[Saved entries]
= Beginning of Section =
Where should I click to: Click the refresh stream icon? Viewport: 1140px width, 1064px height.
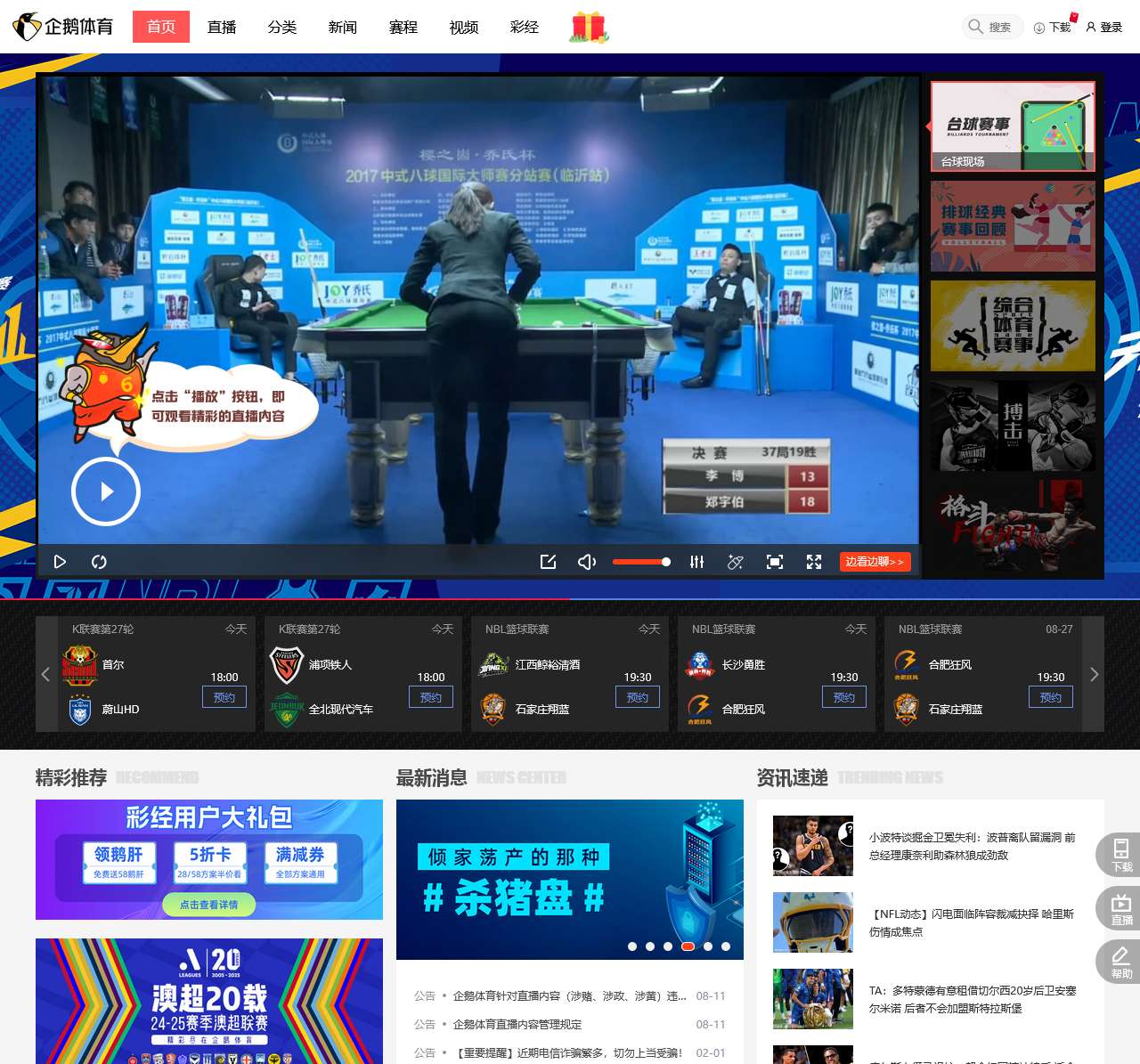click(x=99, y=562)
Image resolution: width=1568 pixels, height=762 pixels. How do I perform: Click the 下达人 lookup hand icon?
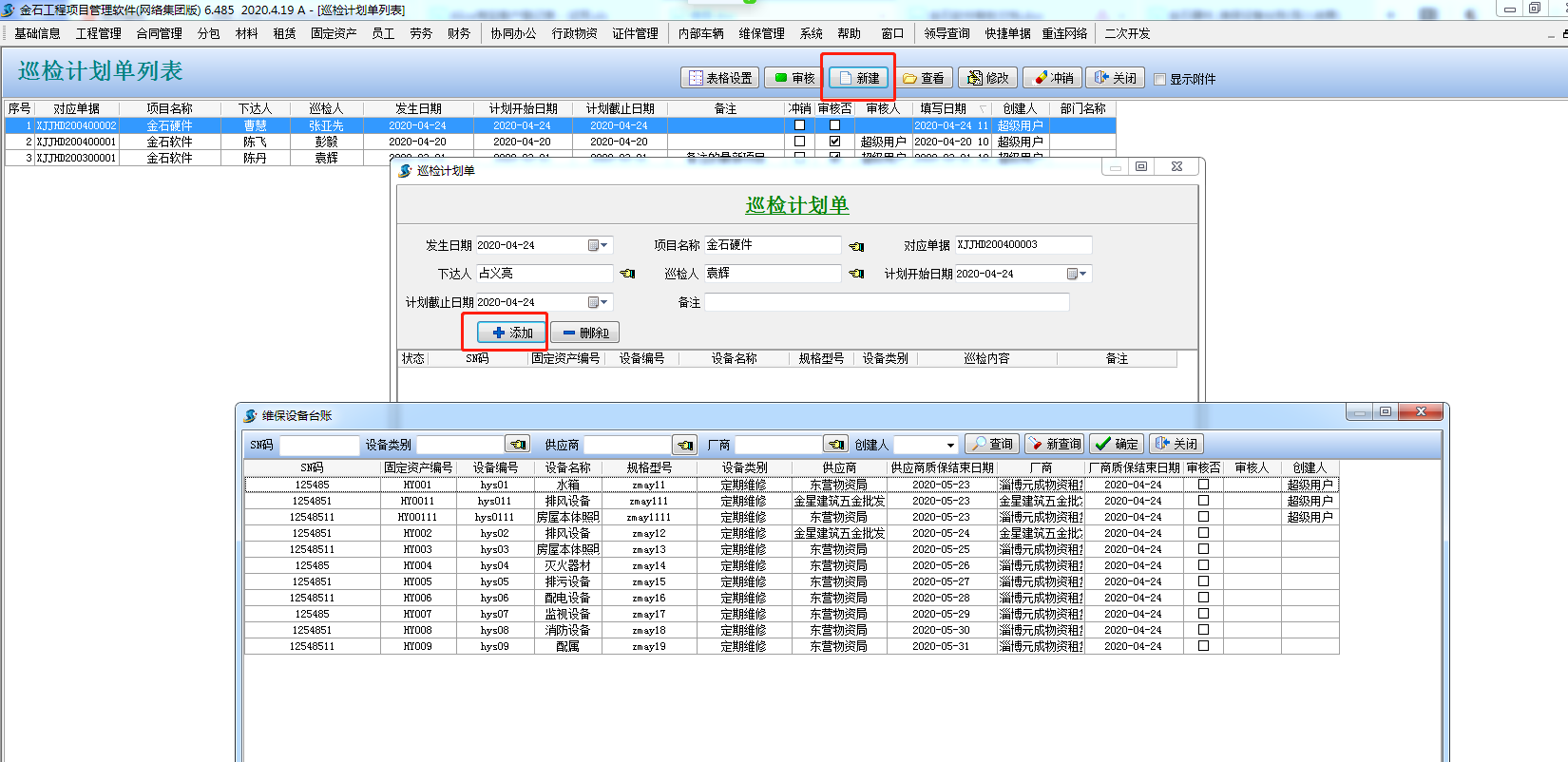(627, 274)
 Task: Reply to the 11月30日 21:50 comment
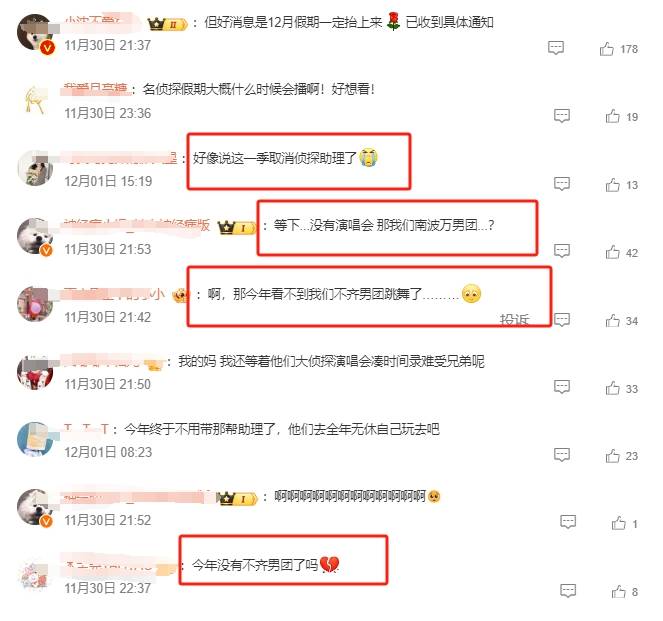tap(562, 386)
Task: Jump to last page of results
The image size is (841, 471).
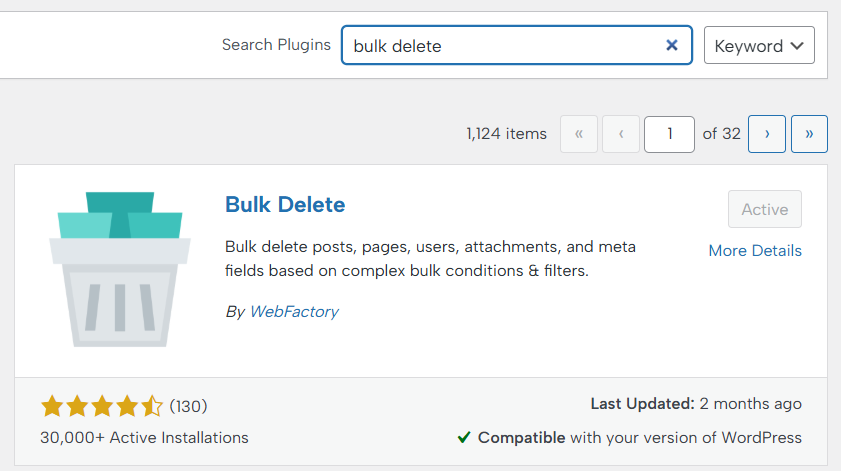Action: 809,134
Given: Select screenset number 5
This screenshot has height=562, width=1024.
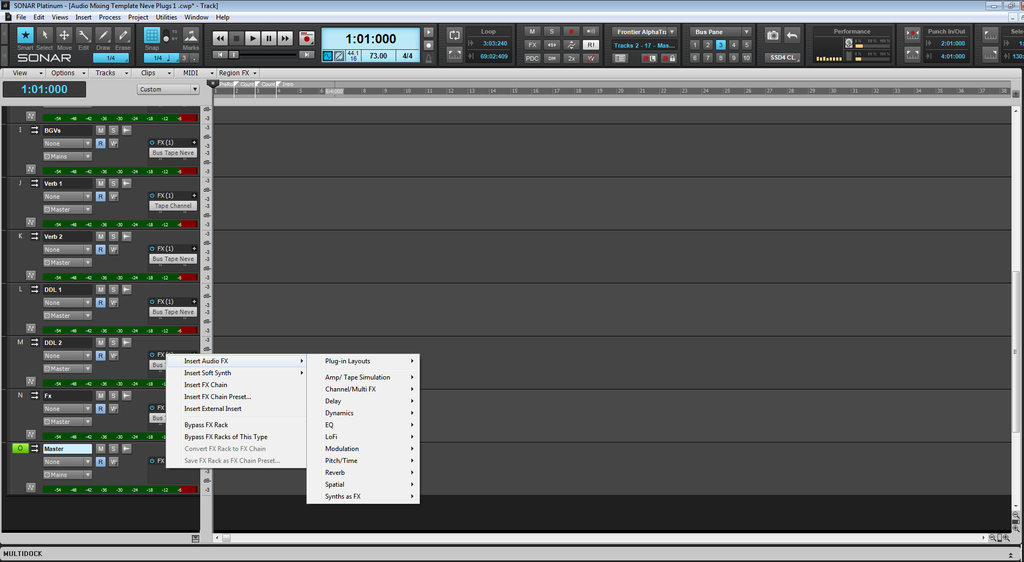Looking at the screenshot, I should (746, 45).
= End of Section =
* Task objective: The lines from the one containing "Task: Jump to last page of results" through the last line of the entries are to be copied exactly, both ends included, and the pictures are to be omitted.

* Your response:
Task: Jump to last page of results
The image size is (841, 471).
Action: 809,134
Given: Select screenset number 5
This screenshot has height=562, width=1024.
Looking at the screenshot, I should (746, 45).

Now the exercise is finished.